Tatsächlich begannen Ende des 20. Jahrhunderts vor allem Frauen damit, Frauen ausfindig zu machen, die im Laufe der letzten ein bis drei Jahrhunderte in der Literatur – und vielleicht sogar Politik – übersehen wurden. Wir hofften, viele Zeugnisse von vielen brillianten Frauen zu finden, die die männliche Geschichtsschreibung nur unterdrückt habe, die aber dennoch geschichtsmächtig geschrieben und gesprochen hätten. Ich hoffte auch darauf, mich an der Universität ein bisschen wohler zu fühlen, sobald diese Frauen auch im Vorlesungsverzeichnis auftauchen würden. Wir fanden auch ein bisschen was, aber nicht allzu viel; in jedem Land ein paar Schriftstellerinnen, die Mehrzahl schon allseits bekannt; insgesamt keine reiche Ausbeute. Manchmal Witziges, Turbulentes, Ambivalentes, hier, in Deutschland, viel Gefühlvolles; häufig mit dem Vorsatz versehen, nur Privates und Erbauliches schreiben zu wollen. Eine Enttäuschung. Nicht viele Schätze waren zu heben. Ab und zu ein Hinweis, dass sich Frauen schon im 19. Jahrhundert krank ärgerten; als Motiv mühsam von Literaturwissenschaftlerinnen geborgen und gedeutet.

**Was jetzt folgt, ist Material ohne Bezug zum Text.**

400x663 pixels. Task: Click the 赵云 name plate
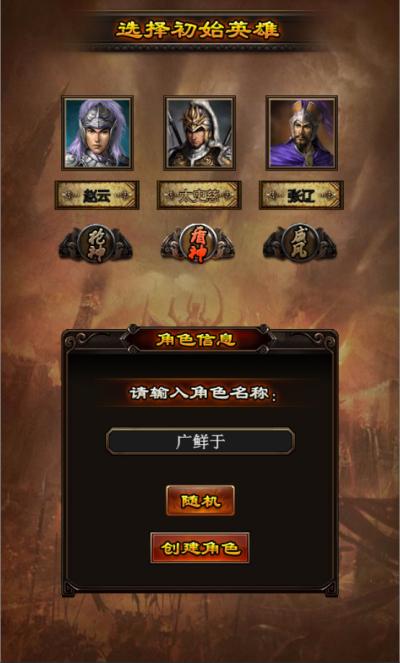click(x=97, y=195)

Also fressen wir uns weiterhin durch die Deutungen von Weiblichkeit, wir dürfen ja inzwischen mitmachen. Das Bild der Frau in der Klassik, in der Romantik, in der Arbeiterliteratur, in der Moderne etc., dann Diskurse über Weiblichkeit in der Klassik, in der Romantik usw., ein paar „Spannungsfelder“ hier und da und zum Nachtisch für jede ein bisschen Dekonstruktion der alten Schinken. Die deutschsprachige Literatur der Romantik findet man triefend vor Lob der seelischen Vorzüge von Frauen und sie bezeichnet recht präzise den Platz, den Frauen im Universum einnehmen sollten; gut hundert Jahre später kommen zur Verpflichtung der seelischen und möglichst auch leiblichen Vortrefflichkeit noch die Hausarbeit, seltener Lohnarbeit oder das Verteilen von Flugblättern hinzu. Zwischendurch mal Verse, die das Geschlechterverhältnis trocken belächeln (Heine), einzelne wahrhafte Heldinnen (Varnhagen).

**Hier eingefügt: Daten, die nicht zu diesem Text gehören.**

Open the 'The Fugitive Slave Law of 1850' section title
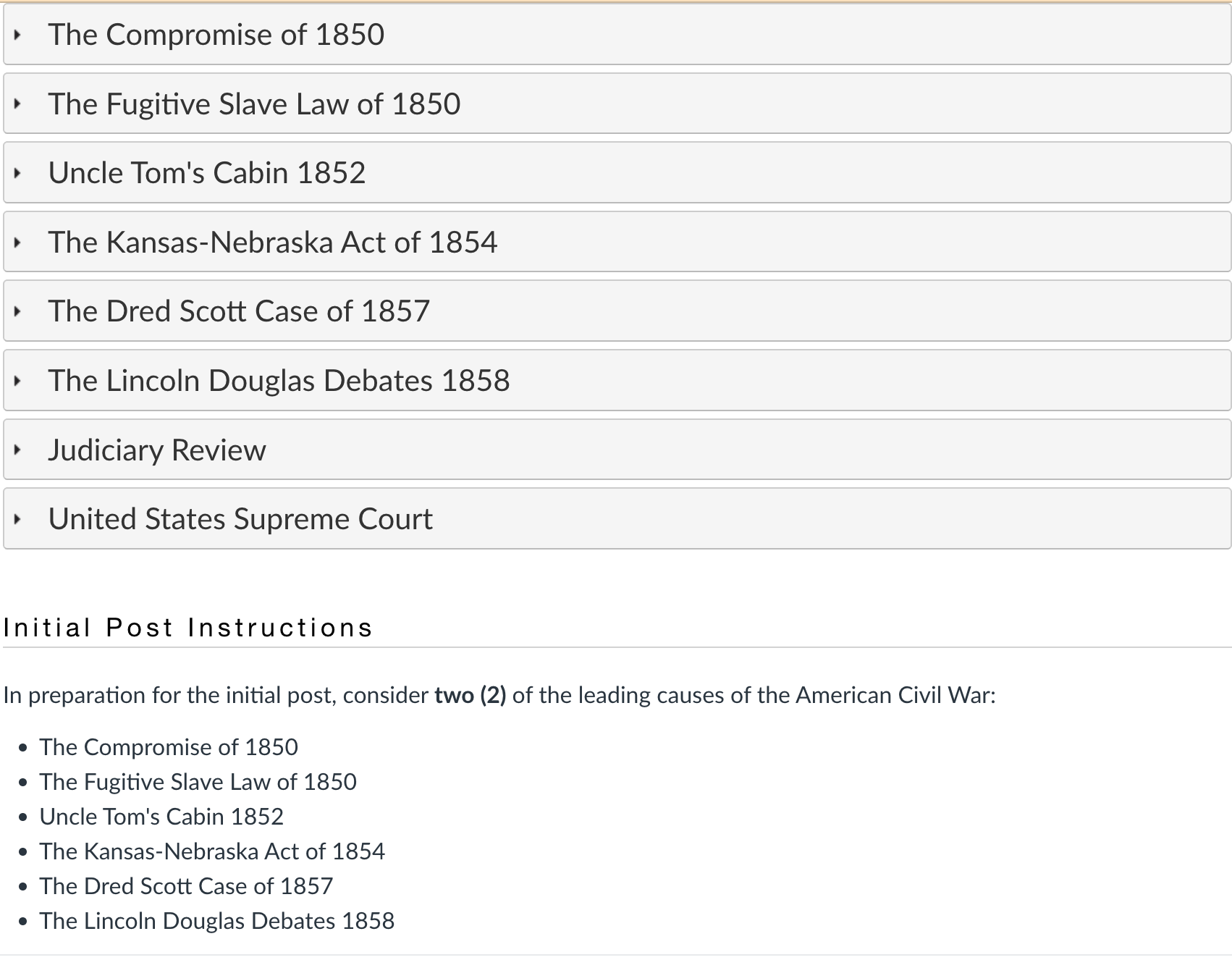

Die Ergebnisse des Lesens und Interpretierens sind nicht sonderlich erstaunlich und gehen mich im Grunde nichts an. Ich bin keine Heldin und kenne auch nur wenige; ich besitze die jeweils beschriebenen Vorzüge nicht und bezweifle, dass diese Vorzüge jemals eine Frau besaß oder auch nur eine je Interesse daran hatte, das „uneingelöste Versprechen der Moderne“ o.ä. zu repräsentieren.

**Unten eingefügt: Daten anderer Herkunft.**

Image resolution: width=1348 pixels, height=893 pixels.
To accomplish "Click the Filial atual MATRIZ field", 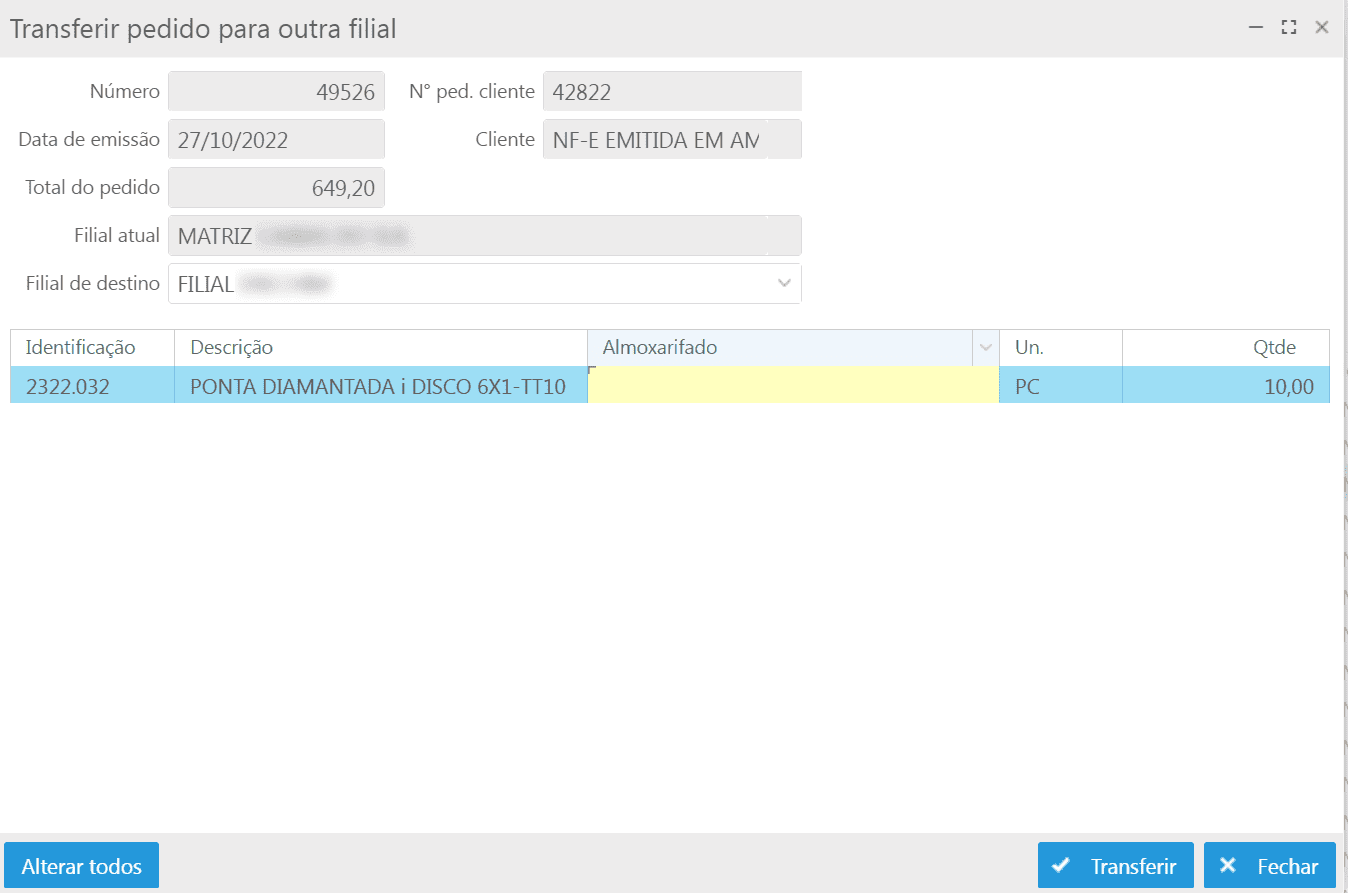I will (x=484, y=236).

Die Forscherei ist also ein bisschen ernüchternd. Keine Geschichte, die ich mir mit ein bisschen Fleiß zu Eigen machen könnte; keine Tradition, in die ich mich hineinsetzen könnte. Nun muss man nicht groß herumgrübeln, warum das so ist. Dazu schreibt nämlich eben Virginia Woolf alles Wesentliche, gleich auf Seite zwei: „… eine Frau muss Geld haben und ein Zimmer für sich allein, wenn sie schreiben will.“ Das hatten Frauen eben nicht, die meisten Männer nicht, das habe auch ich nicht; schließlich ist mit „Geld haben“ bei Woolf kein feste Stelle und ein Kitaplatz für die Kleinen gemeint, sondern ein Dasein als Rentier. Darauf will ich nicht hoffen müssen; das müsste man ganz anders organisieren. Die Schwierigkeiten fangen erst an.